(Saved entries)
══════

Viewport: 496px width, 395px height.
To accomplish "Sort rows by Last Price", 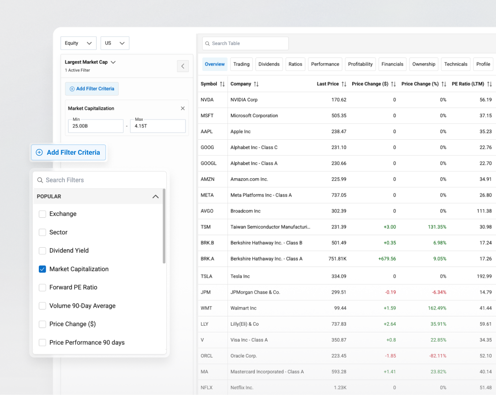I will click(344, 84).
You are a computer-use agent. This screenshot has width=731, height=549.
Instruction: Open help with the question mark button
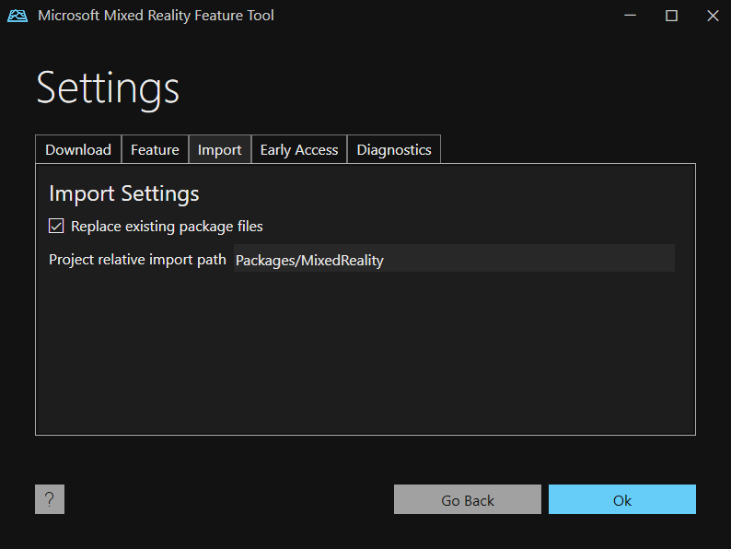coord(50,499)
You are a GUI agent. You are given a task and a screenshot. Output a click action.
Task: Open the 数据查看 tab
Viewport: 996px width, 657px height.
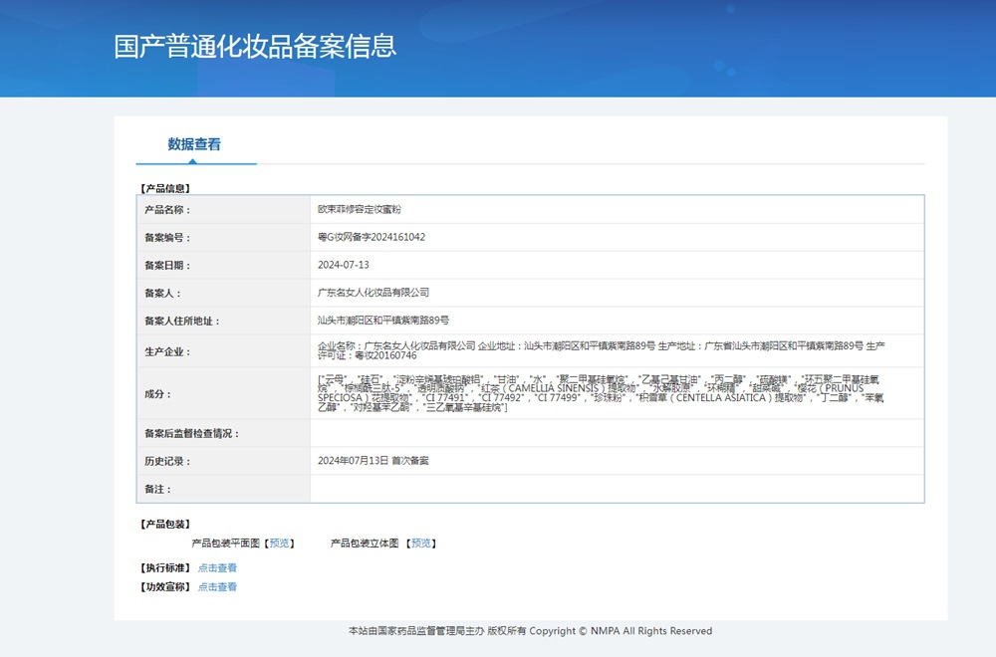coord(194,144)
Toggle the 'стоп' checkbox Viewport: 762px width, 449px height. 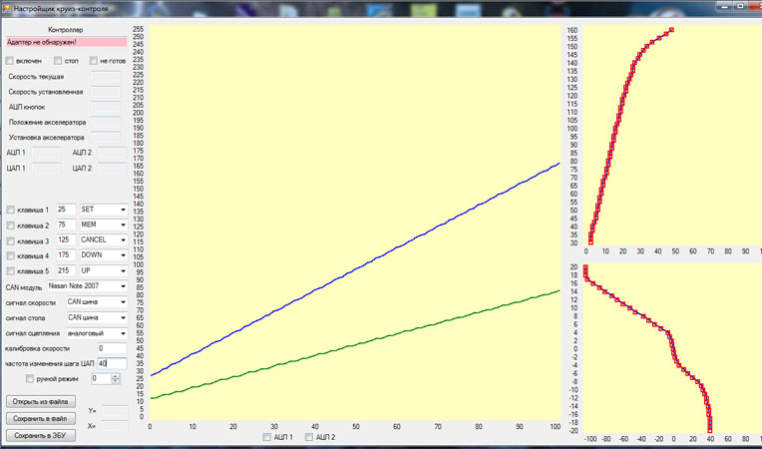(x=59, y=62)
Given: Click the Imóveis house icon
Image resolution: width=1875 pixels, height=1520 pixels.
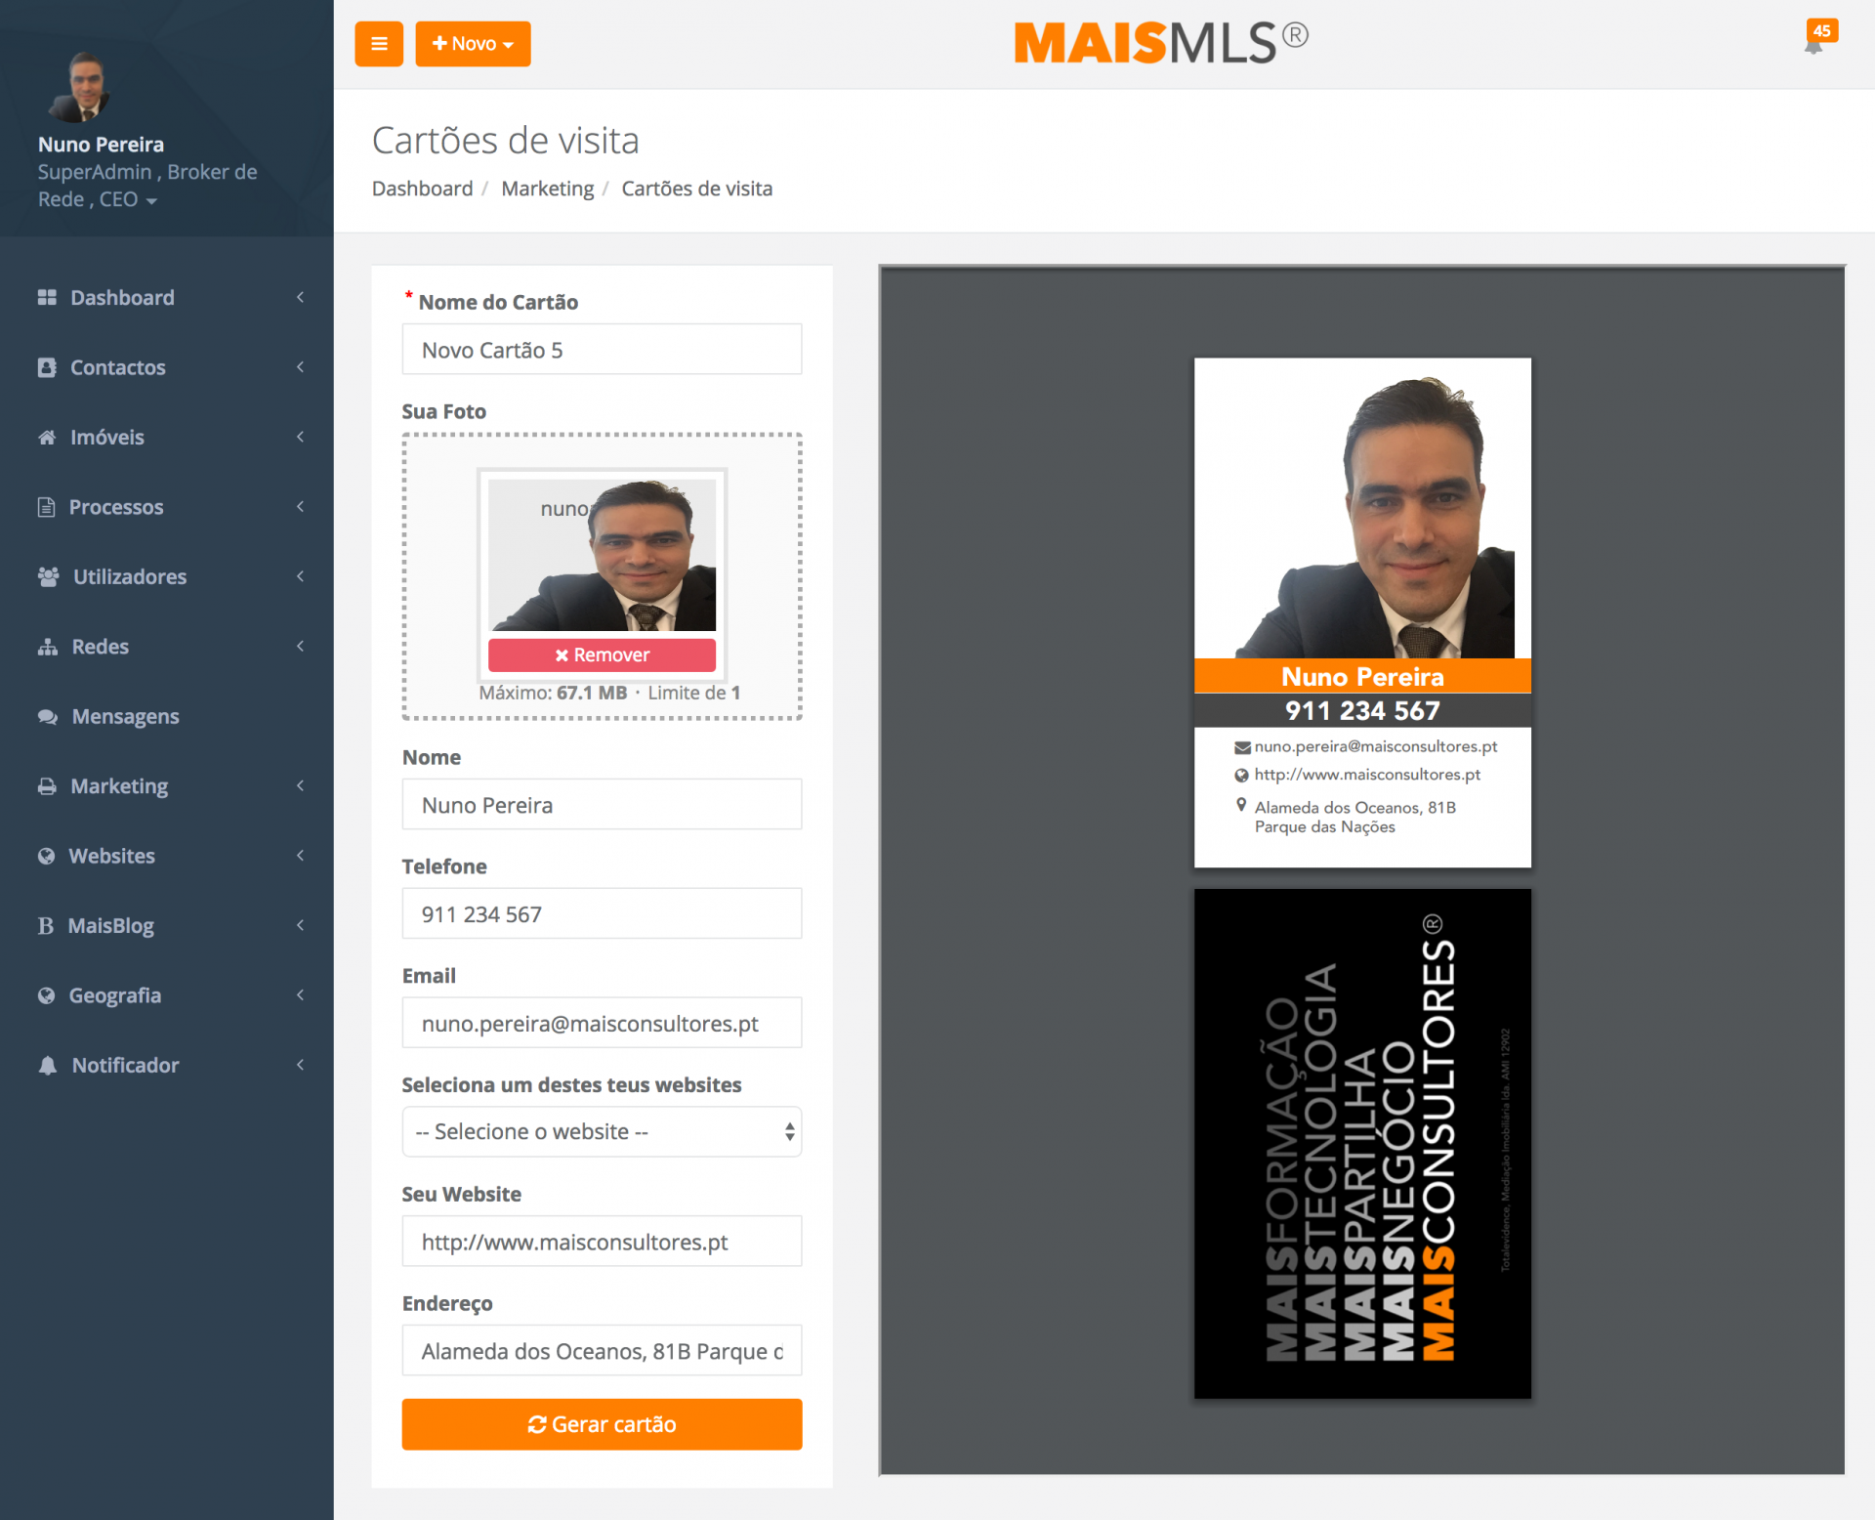Looking at the screenshot, I should click(x=47, y=437).
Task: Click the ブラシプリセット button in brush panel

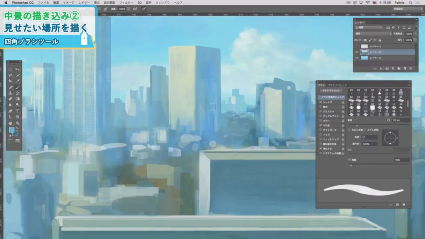Action: coord(330,91)
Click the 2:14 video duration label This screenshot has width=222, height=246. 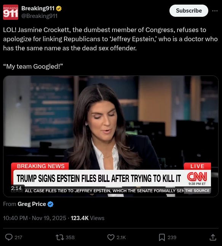click(x=16, y=188)
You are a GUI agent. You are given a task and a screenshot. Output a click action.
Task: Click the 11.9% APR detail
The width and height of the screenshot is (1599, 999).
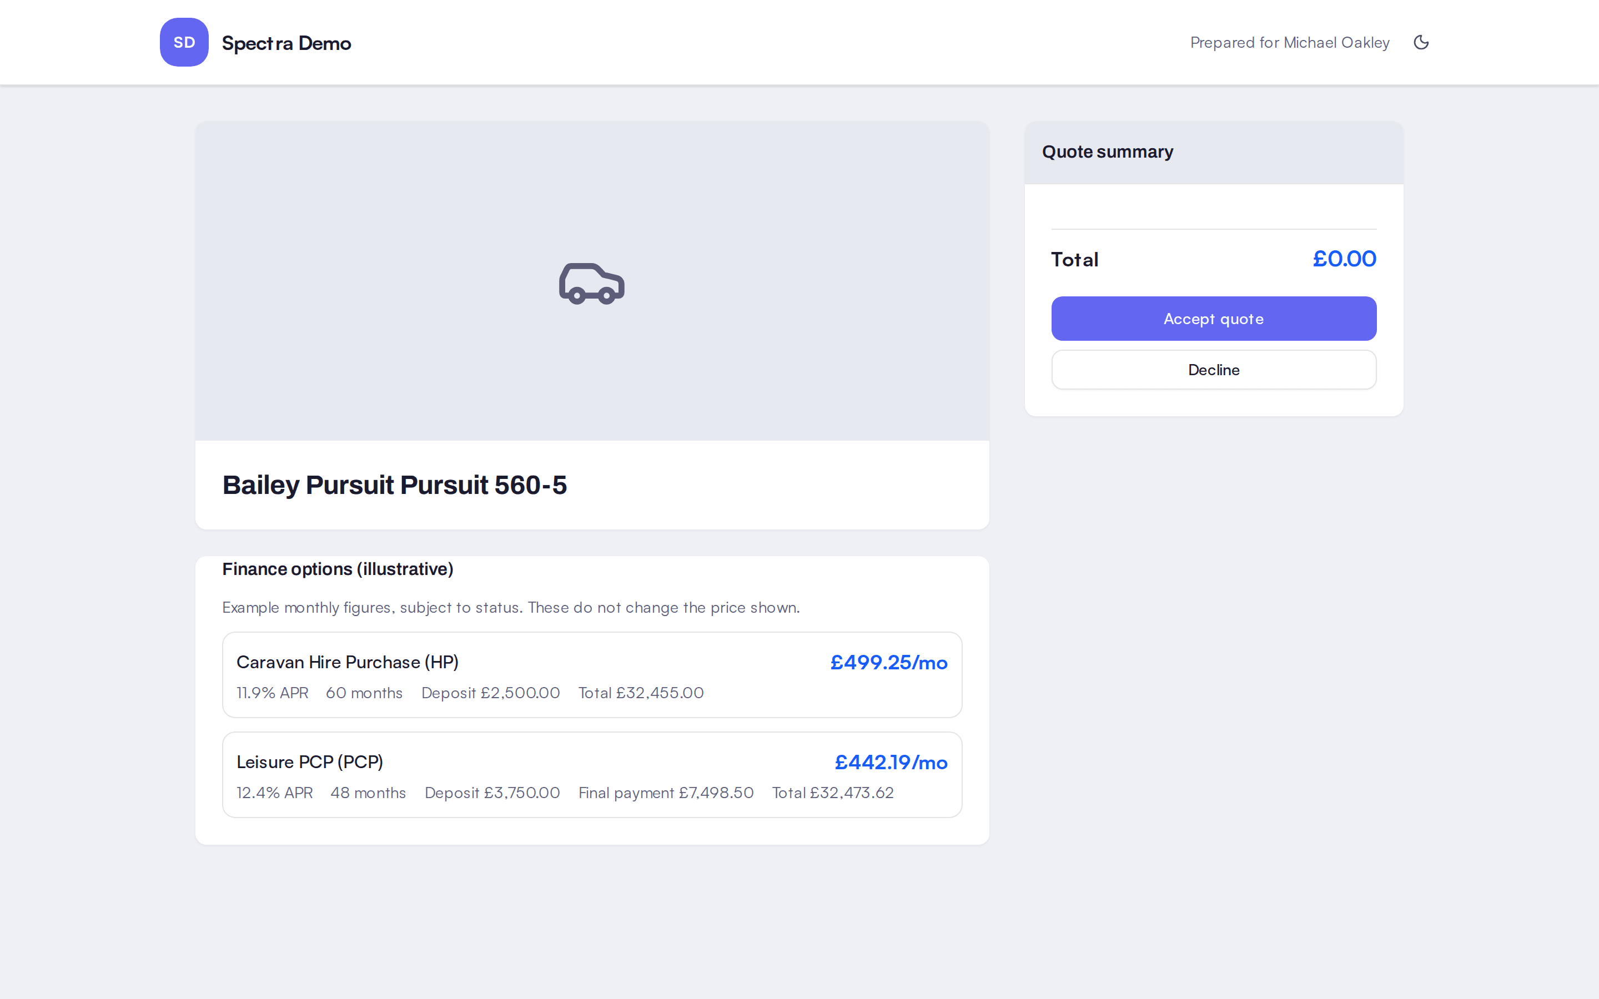[x=272, y=692]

══════

** Task item **
Your answer must be exactly the lines from the one with "The width and" through the final line of the data, with no pictures in it.

** Response for this exercise **
The width and height of the screenshot is (1599, 999).
[x=272, y=692]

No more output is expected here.